[Target position listing]
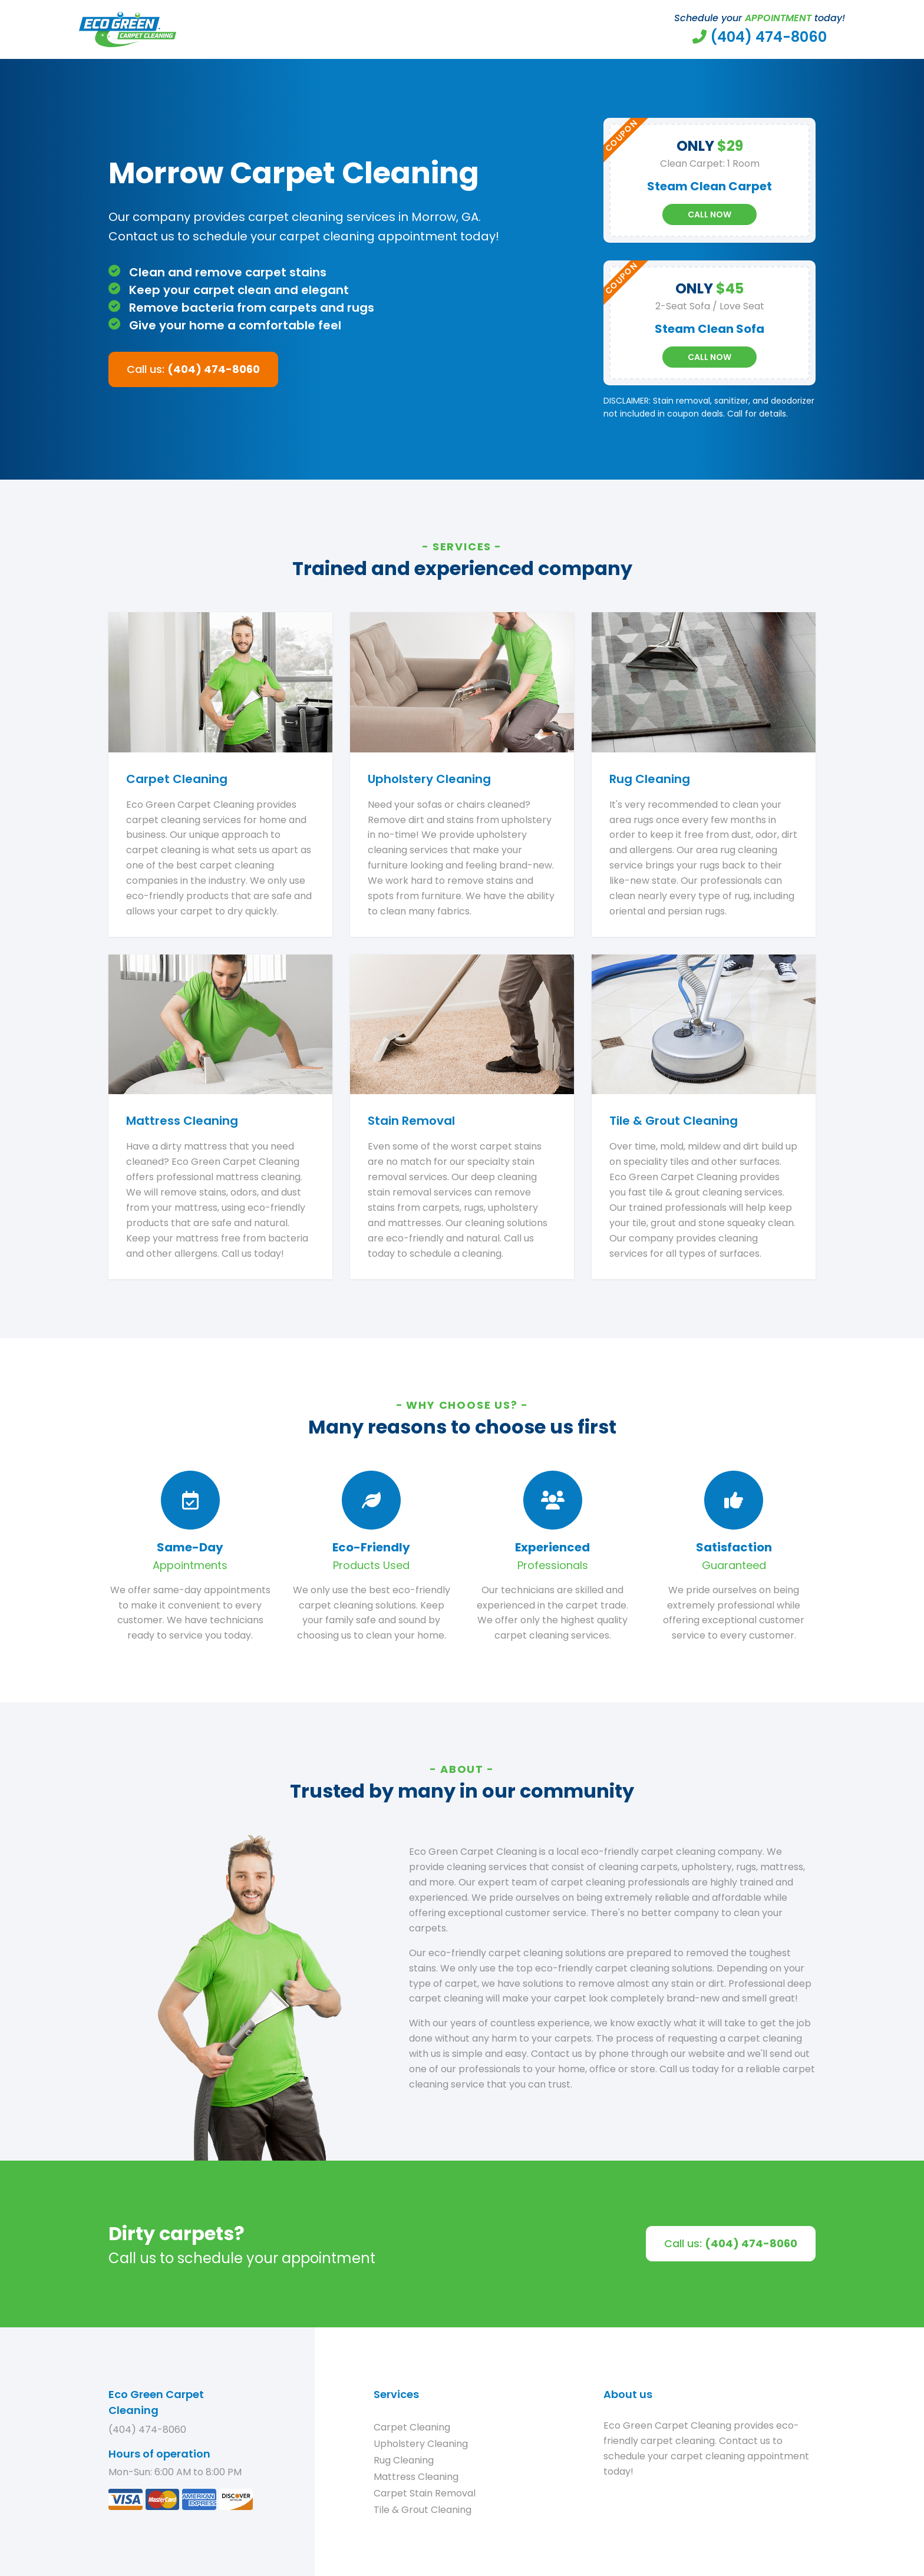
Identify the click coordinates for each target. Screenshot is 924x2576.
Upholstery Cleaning (421, 2443)
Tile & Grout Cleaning (422, 2509)
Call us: (193, 369)
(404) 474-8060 (147, 2429)
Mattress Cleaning (416, 2476)
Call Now (709, 214)
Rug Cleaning (404, 2460)
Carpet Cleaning (412, 2427)
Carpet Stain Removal (425, 2493)
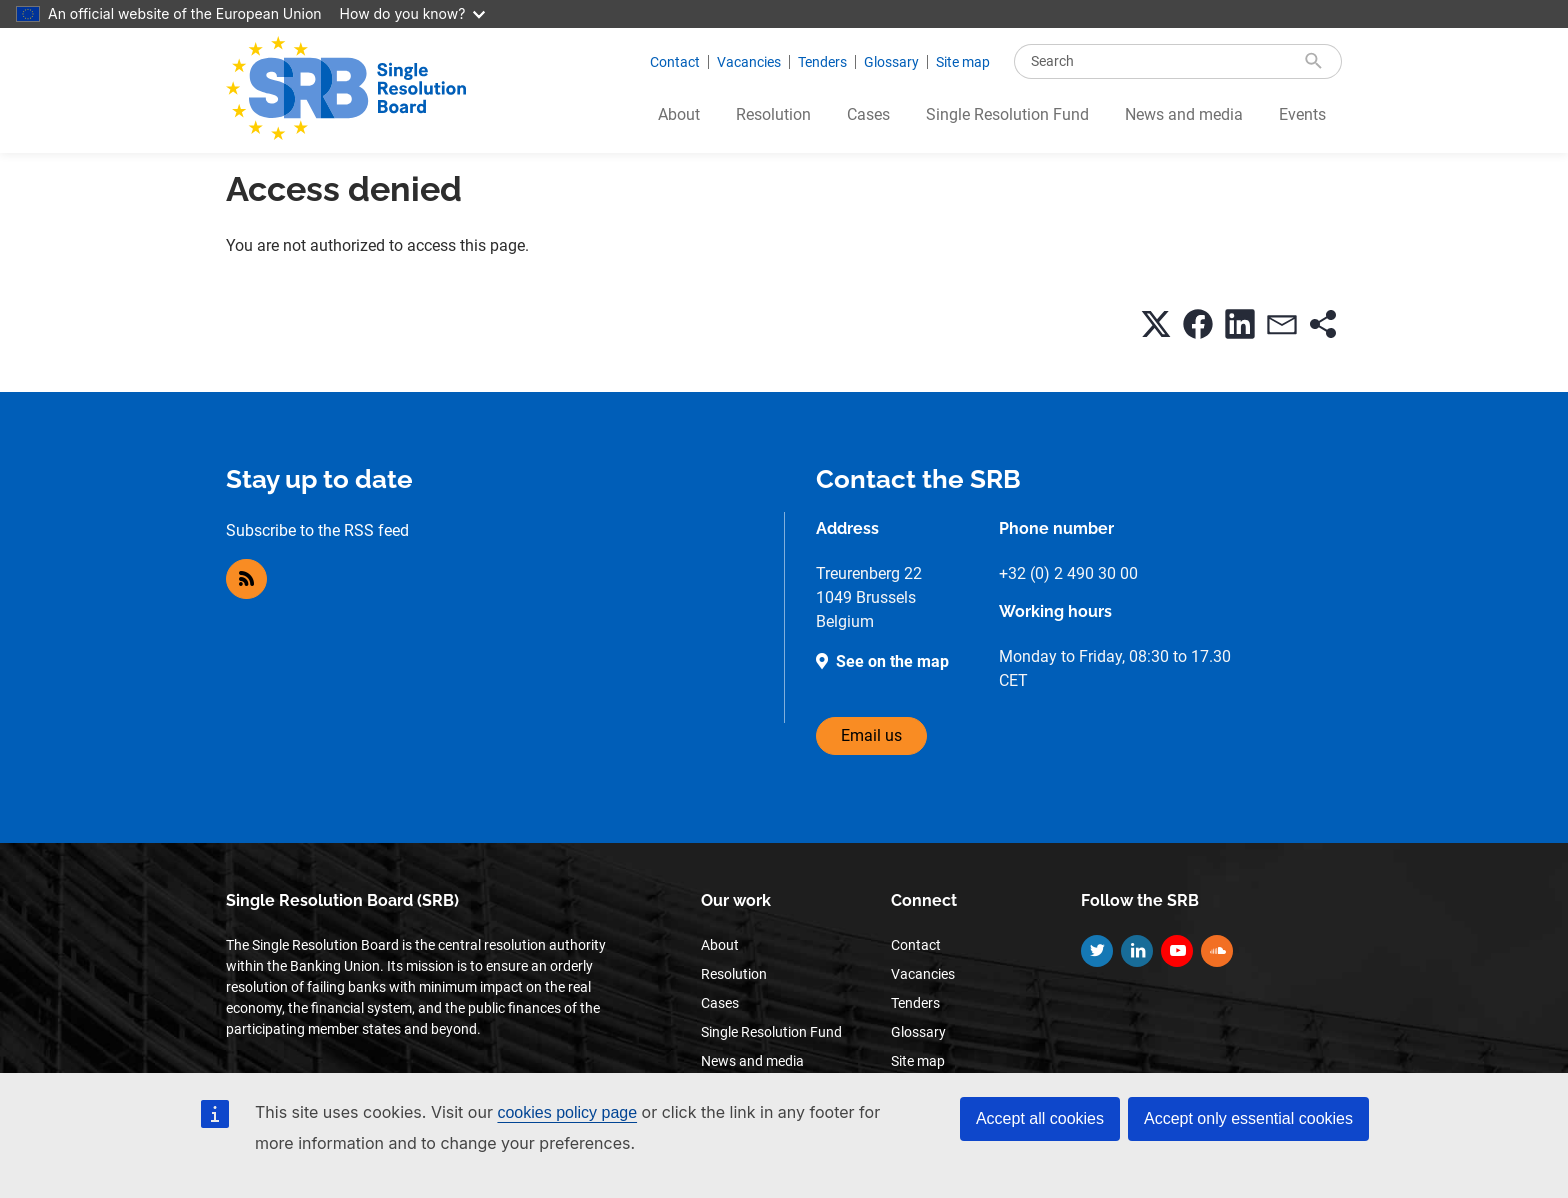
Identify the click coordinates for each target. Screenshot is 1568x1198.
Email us (871, 735)
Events (1302, 114)
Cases (868, 114)
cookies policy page (567, 1112)
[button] (1156, 324)
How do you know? (413, 13)
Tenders (822, 62)
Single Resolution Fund (1007, 114)
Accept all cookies (1040, 1118)
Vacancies (749, 62)
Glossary (891, 62)
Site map (963, 62)
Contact (675, 62)
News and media (1184, 114)
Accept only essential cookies (1248, 1118)
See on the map (892, 661)
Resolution (773, 114)
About (679, 114)
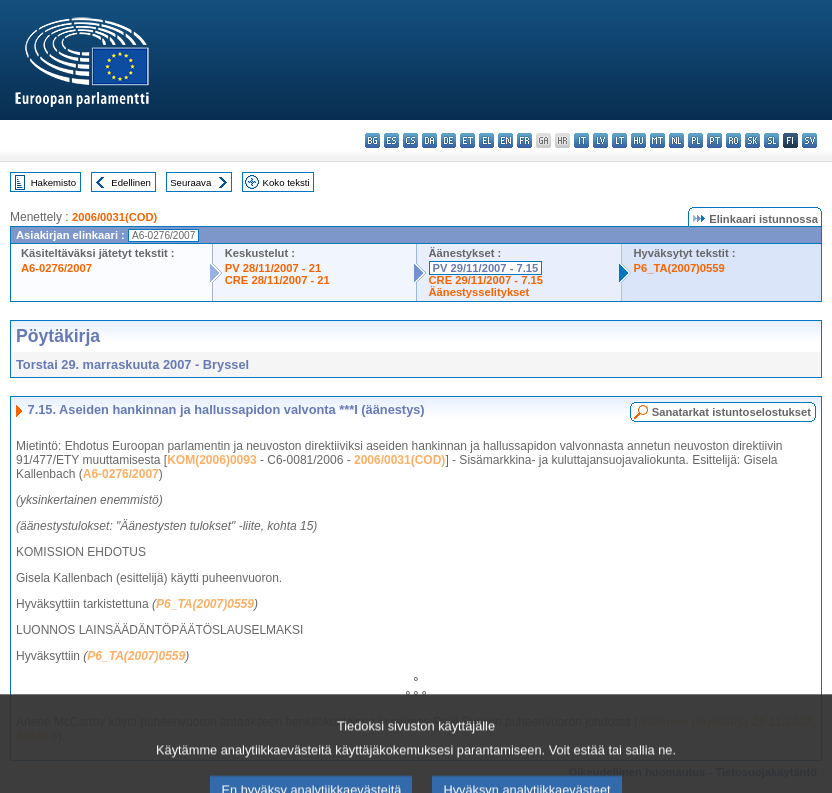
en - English (505, 140)
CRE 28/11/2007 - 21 (277, 280)
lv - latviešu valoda (600, 140)
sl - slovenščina (771, 140)
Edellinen (130, 182)
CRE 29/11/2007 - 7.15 (486, 280)
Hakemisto (53, 182)
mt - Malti (657, 140)
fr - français (524, 140)
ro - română (733, 140)
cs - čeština (410, 140)
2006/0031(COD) (114, 217)
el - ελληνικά (486, 140)
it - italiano (581, 140)
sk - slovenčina (752, 140)
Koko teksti (286, 182)
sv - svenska (809, 140)
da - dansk (429, 140)
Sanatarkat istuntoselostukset (731, 412)
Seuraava (190, 182)
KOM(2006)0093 (211, 460)
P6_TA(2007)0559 (679, 268)
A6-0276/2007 (56, 268)
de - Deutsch (448, 140)
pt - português (714, 140)
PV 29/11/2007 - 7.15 (486, 268)
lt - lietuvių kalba (619, 140)
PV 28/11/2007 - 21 (273, 268)
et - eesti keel (467, 140)
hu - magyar (638, 140)
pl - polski (695, 140)
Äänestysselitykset (479, 292)
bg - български (372, 140)
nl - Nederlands (676, 140)
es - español (391, 140)
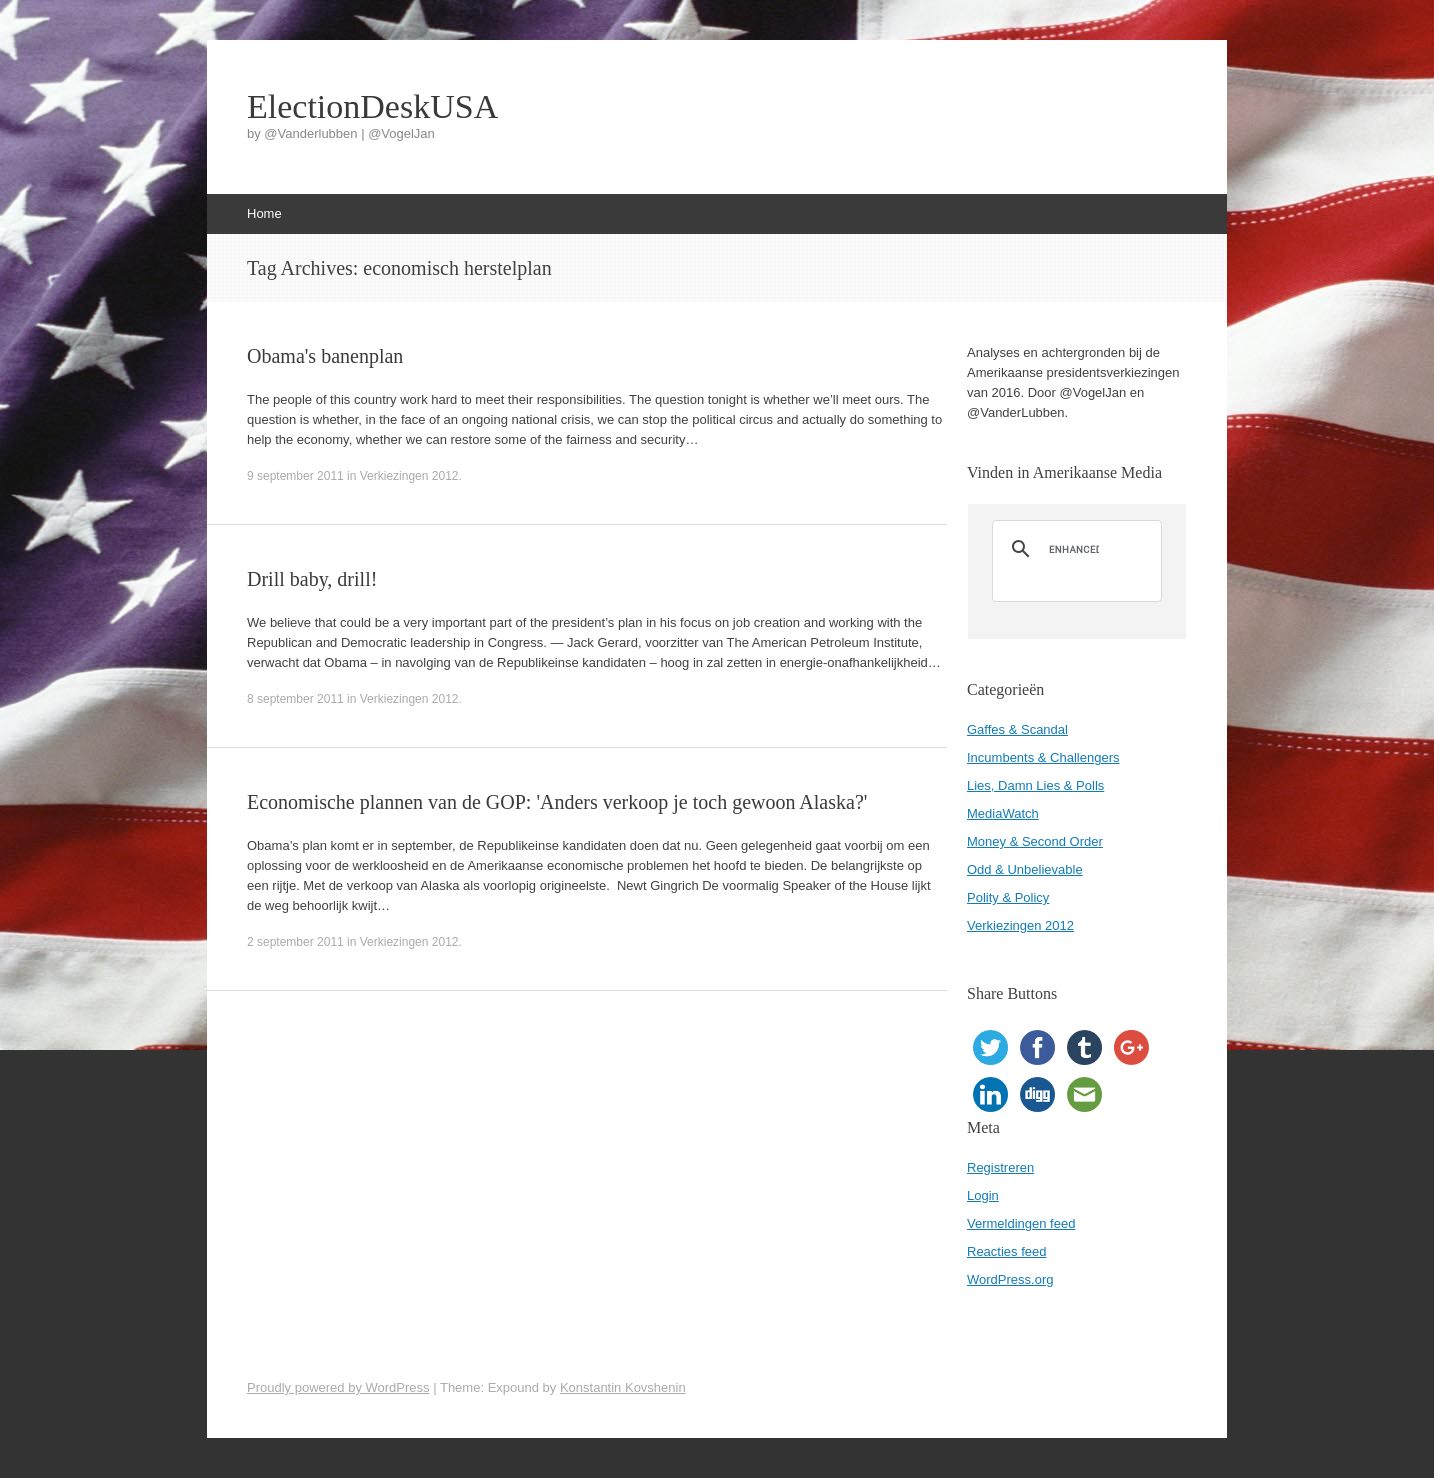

» **GIVEN TASK**
Please reproduce the listing above from its start through the line containing "Carpet Stain Removal (425, 2493)", with both ends included and the pictures left out.

» **OUTPUT OF THE EXERCISE**
Identify the click coordinates for each target. Screenshot is 924x2576.
Upholstery Cleaning (421, 2443)
Tile & Grout Cleaning (422, 2509)
Call us: (193, 369)
(404) 474-8060 (147, 2429)
Mattress Cleaning (416, 2476)
Call Now (709, 214)
Rug Cleaning (404, 2460)
Carpet Cleaning (412, 2427)
Carpet Stain Removal (425, 2493)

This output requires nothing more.